“可是你自己說的,不滅夷人勢不歸京!”蕭渢俯下身,對著杜雲錦說:“你今日誇下海口就有承擔的責任,你若是輸了,不但你不用歸京,連同蕭瑀也跟你一起出京!”
“父皇!”杜雲錦錯愕地看向他,他嘴角的笑意猶在,似乎只是在和晚輩閒話家常。可從他口中說出的話卻是這麼恐怖,讓她冷汗淋淋,她只想為蕭瑀解圍,並不想拖蕭瑀下水。讓蕭瑀出京意味著什麼,杜雲錦當然知曉,那就是要廢太子!這也就是說,如果杜雲錦滅不了南疆夷人,蕭瑀就會被牽累地廢除他辛辛苦苦保存了二十幾年的太子之位。

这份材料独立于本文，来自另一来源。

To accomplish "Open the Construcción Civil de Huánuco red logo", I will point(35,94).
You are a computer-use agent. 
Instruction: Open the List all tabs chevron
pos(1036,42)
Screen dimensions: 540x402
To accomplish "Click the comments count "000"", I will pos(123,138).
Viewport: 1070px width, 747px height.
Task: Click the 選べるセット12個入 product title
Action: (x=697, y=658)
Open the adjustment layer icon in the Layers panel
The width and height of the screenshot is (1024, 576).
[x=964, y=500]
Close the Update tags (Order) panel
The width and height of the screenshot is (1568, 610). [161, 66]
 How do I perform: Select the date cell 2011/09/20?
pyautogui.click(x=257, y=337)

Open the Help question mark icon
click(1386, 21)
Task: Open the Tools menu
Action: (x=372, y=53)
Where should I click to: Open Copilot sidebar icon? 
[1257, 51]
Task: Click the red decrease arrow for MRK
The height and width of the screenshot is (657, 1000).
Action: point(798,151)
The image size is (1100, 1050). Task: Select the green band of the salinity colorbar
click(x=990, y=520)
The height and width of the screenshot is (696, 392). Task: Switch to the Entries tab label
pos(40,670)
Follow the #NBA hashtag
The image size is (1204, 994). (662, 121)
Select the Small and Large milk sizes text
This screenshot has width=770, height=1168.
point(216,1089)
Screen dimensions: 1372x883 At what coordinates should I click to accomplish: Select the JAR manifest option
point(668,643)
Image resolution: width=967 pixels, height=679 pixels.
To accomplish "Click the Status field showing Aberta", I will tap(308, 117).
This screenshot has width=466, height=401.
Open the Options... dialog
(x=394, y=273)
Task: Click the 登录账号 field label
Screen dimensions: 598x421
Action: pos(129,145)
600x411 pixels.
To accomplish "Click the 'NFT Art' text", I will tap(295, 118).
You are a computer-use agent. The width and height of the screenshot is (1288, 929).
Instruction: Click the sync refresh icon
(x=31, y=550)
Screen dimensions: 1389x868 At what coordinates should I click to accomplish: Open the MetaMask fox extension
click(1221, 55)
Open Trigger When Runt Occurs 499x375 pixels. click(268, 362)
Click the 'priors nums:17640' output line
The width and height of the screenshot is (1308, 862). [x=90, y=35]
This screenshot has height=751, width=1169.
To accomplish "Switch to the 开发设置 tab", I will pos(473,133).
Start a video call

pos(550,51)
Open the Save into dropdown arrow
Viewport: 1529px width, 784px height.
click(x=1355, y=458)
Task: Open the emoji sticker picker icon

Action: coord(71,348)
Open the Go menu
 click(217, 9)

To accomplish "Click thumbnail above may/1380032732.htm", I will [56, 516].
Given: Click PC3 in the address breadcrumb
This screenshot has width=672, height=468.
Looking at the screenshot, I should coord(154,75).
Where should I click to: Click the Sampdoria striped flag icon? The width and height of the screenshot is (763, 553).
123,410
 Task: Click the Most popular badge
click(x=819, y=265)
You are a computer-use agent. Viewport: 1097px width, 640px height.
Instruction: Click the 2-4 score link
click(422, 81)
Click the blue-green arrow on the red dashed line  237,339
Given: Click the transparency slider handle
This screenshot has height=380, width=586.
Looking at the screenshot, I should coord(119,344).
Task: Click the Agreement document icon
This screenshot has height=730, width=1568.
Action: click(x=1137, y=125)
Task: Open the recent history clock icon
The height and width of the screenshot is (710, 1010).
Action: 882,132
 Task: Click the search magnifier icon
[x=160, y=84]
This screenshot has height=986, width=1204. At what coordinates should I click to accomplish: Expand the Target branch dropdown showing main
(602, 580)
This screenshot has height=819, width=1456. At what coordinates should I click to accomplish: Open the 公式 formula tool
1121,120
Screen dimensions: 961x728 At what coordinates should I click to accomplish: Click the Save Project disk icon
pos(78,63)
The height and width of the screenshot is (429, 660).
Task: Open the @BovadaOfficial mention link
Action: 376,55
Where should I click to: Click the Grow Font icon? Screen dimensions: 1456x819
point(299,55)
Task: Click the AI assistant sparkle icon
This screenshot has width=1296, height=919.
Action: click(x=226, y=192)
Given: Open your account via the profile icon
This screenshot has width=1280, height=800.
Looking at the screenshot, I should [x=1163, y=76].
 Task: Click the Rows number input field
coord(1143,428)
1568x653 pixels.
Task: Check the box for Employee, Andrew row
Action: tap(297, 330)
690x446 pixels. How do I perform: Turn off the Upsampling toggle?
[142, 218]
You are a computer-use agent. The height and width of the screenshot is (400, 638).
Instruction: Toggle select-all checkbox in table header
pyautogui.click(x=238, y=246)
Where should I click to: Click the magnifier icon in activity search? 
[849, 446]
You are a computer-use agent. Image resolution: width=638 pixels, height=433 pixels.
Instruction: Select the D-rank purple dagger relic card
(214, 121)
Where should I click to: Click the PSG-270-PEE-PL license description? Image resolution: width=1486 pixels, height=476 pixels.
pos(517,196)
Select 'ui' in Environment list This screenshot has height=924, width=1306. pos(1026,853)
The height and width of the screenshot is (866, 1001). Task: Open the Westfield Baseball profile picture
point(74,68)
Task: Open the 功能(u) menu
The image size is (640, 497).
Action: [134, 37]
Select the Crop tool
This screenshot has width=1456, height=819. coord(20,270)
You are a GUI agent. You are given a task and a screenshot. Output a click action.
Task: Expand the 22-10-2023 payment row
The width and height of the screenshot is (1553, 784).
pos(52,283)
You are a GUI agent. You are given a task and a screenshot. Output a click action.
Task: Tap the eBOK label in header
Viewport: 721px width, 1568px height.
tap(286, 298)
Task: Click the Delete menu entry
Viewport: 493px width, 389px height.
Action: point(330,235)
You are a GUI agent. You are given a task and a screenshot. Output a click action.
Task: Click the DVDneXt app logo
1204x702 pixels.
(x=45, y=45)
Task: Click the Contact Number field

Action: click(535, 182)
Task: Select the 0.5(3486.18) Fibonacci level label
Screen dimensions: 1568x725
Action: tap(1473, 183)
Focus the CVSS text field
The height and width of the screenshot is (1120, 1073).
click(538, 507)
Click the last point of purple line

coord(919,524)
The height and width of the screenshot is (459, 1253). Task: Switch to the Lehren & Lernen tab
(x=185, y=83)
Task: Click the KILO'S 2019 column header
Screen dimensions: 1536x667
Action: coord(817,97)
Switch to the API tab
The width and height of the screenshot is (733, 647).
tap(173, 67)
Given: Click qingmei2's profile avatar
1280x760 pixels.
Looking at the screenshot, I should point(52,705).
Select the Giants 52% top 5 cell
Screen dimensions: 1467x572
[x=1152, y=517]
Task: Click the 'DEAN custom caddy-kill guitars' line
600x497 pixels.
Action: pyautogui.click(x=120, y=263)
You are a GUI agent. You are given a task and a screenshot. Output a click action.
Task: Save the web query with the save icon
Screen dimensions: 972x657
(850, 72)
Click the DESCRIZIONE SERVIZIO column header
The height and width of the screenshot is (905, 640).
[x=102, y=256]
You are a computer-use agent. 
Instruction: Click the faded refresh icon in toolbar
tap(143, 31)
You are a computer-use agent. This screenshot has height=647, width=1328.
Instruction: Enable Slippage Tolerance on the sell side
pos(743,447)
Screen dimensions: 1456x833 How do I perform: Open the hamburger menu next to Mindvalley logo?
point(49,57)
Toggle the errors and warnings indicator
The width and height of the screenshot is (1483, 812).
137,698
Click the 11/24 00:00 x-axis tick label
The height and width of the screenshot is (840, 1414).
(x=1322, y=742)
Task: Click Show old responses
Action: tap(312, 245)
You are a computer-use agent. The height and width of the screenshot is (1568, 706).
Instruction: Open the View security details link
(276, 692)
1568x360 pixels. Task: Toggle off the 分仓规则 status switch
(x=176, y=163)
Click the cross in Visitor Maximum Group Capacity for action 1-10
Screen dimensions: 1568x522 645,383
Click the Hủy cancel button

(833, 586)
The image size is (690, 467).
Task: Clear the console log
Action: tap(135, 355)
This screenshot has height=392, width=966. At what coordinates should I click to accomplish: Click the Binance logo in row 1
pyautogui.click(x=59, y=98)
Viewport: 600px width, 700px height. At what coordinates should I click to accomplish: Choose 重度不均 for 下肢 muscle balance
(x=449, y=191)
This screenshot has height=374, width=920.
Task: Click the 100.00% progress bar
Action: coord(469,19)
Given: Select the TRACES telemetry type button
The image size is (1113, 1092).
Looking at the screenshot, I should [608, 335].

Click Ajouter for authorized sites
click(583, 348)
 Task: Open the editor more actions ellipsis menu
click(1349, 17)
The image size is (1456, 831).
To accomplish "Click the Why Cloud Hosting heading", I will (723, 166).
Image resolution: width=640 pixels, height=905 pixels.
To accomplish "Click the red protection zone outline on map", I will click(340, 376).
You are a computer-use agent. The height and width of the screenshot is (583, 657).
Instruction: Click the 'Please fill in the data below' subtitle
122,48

蕭渢沒有再等杜雲錦說些什麼就轉身離開,留下仍舊陷入震驚之中的杜雲錦,以及面無表情的蕭瑀和幸災樂禍的蕭玉禮。
“阿瑀……”她倒退兩步,站到蕭瑀的身側,像只可憐兮兮的小狗般搖著他的衣袖。“對不起,我沒想過要牽扯上你的。”
她話音還未落,便聽得蕭玉禮得意地笑聲。
“早聽聞長嫂乃是一代巾幗英雄,這次可讓七弟我好生見識一二了。”蕭玉禮也沒想到蕭渢會來這一招,不過更好,倒讓他省下許多的功夫,畢竟不管是蕭瑀還是杜雲錦,只要踏上南疆的戰場都是有去無回。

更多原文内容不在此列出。